Task prompt
In the entries below, find the line with "Given: Click the", then set it down exactly along with each line after it to the end, skipping any pictures.
====== Records for the task ======
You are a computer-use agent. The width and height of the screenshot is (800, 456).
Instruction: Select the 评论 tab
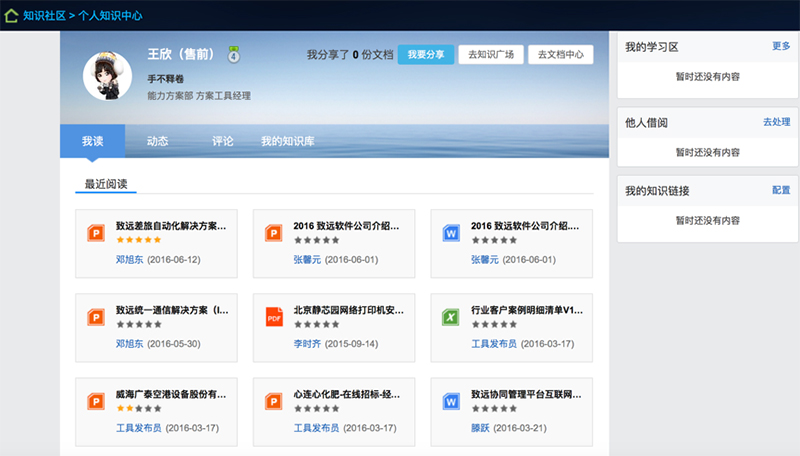coord(223,141)
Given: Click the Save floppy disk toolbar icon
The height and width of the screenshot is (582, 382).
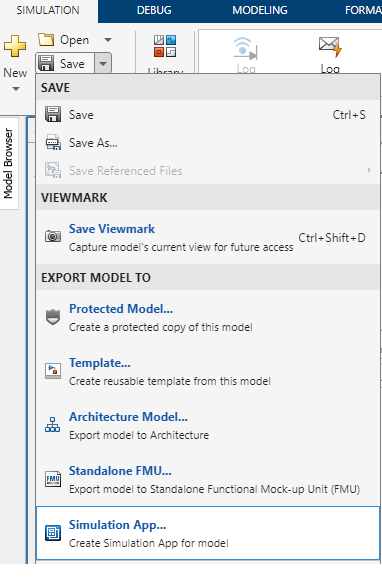Looking at the screenshot, I should (x=46, y=63).
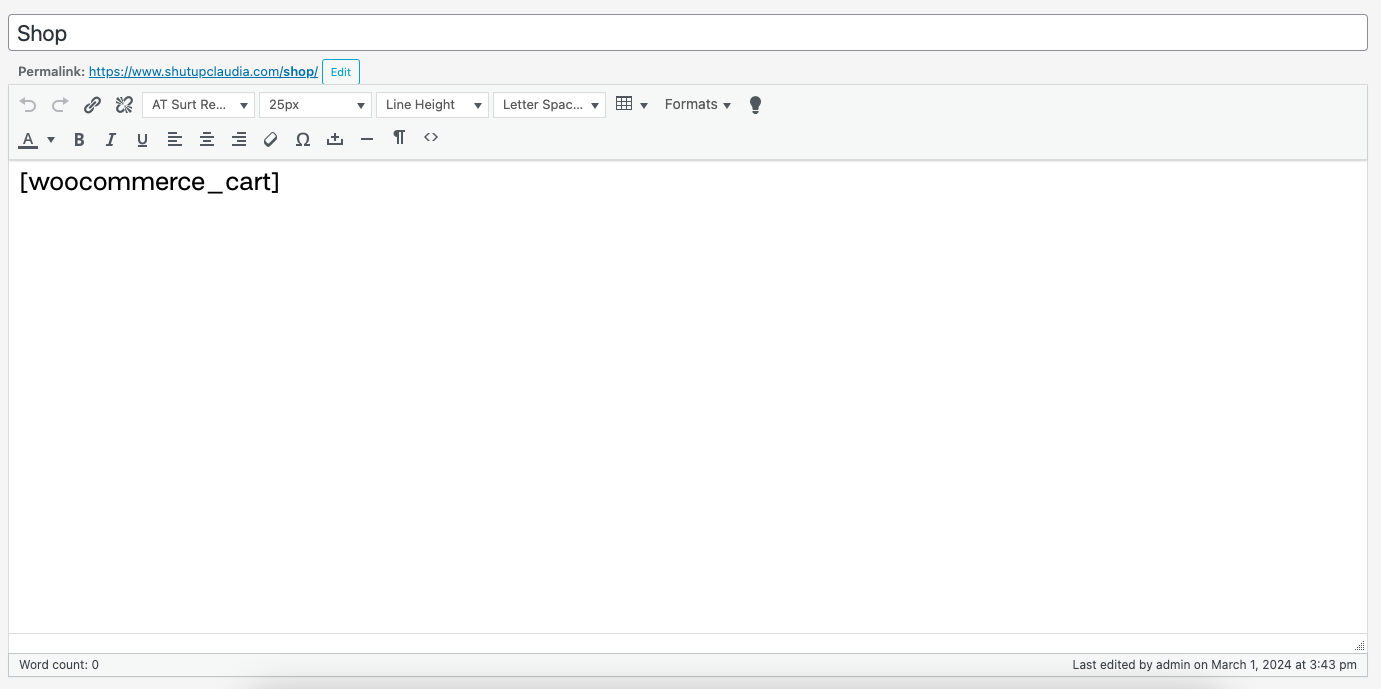The image size is (1381, 689).
Task: Enable center text alignment
Action: [x=207, y=139]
======
Your response
Given: Click the Save floppy disk toolbar icon
The height and width of the screenshot is (582, 382).
Looking at the screenshot, I should (x=46, y=63).
The image size is (1381, 689).
Task: Enable center text alignment
Action: [x=207, y=139]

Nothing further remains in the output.